Exhaled nitric oxide (eNO) is a useful marker of eosinophilic airway inflammation in asthma patients. There is no study to show the relationship between the eNO measured by using an off-line method and the degree of reversibility of airflow limitation in Japanese asthma patients. We sought to investigate the relationship between the eNO level measured by using an off-line method and the degree of reversibility of bronchial constriction in Japanese asthma patients. The study population comprised 97 asthma patients in our outpatient clinic with some patients in both groups who received inhaled corticosteroid treatment. We measured eNO levels, forced expiratory volume in one second (FEV1) before and after treatment, reversible airway obstruction (ΔFEV1) after inhalation of bronchodilator, and other parameters. eNO was significantly correlated with peripheral blood eosinophil counts in asthma patients (in steroid-naïve asthma patients, r = 0.544, p < 0.0001; in asthma patients treated with inhaled corticosteroid, r = 0.463, p = 0.026), and subjects with severe eosinophilia in sputum showed high levels of eNO (mild eosino- philia versus severe, p = 0.0152).

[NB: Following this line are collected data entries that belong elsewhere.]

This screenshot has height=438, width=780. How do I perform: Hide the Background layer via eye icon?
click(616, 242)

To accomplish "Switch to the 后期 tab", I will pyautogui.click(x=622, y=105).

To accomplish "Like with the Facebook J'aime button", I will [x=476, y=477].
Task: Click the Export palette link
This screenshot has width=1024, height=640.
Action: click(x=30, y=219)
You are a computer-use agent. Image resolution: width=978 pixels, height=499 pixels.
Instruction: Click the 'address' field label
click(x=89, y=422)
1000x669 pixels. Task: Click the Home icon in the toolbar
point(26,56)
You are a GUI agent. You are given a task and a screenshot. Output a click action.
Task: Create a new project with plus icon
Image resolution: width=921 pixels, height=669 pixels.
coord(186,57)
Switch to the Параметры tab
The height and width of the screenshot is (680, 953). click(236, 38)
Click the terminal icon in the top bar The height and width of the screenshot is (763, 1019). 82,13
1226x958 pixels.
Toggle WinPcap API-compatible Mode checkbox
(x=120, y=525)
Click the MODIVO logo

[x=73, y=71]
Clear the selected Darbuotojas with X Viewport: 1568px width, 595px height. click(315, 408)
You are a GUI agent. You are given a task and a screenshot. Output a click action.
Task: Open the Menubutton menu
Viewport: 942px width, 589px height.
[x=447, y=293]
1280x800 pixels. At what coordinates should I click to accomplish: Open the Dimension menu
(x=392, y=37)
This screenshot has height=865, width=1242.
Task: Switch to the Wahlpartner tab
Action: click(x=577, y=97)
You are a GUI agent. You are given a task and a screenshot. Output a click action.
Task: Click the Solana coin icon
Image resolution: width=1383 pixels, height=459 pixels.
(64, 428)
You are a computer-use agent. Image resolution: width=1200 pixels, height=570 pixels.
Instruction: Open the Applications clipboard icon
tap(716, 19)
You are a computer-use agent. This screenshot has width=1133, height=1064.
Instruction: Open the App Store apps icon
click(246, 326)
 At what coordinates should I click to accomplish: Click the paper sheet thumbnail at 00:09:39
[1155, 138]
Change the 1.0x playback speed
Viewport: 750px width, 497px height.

Among patients with obstructive impairment, eNO levels were correlated with ΔFEV1 regardless of whether patients received (r = 0.527, p = 0.0435) or did not receive (r = 0.64, p = 0.0056) inhaled corticosteroid. In subjects with normal pulmonary function, there was no significant relationship between eNO and AFEV1 with or without inhaled corticosteroid. In patients with obstructive impairment, eNO reflects the degree of reversible airflow limitation. In subjects with normal pulmonary function, eNO may facilitate the diagnosis and management of asthma, rather than indicate reversible bronchial obstruction. eNO measurement by off-line methods is applicable as a potential tool for the diagnosis of asthma and management of asthma patients.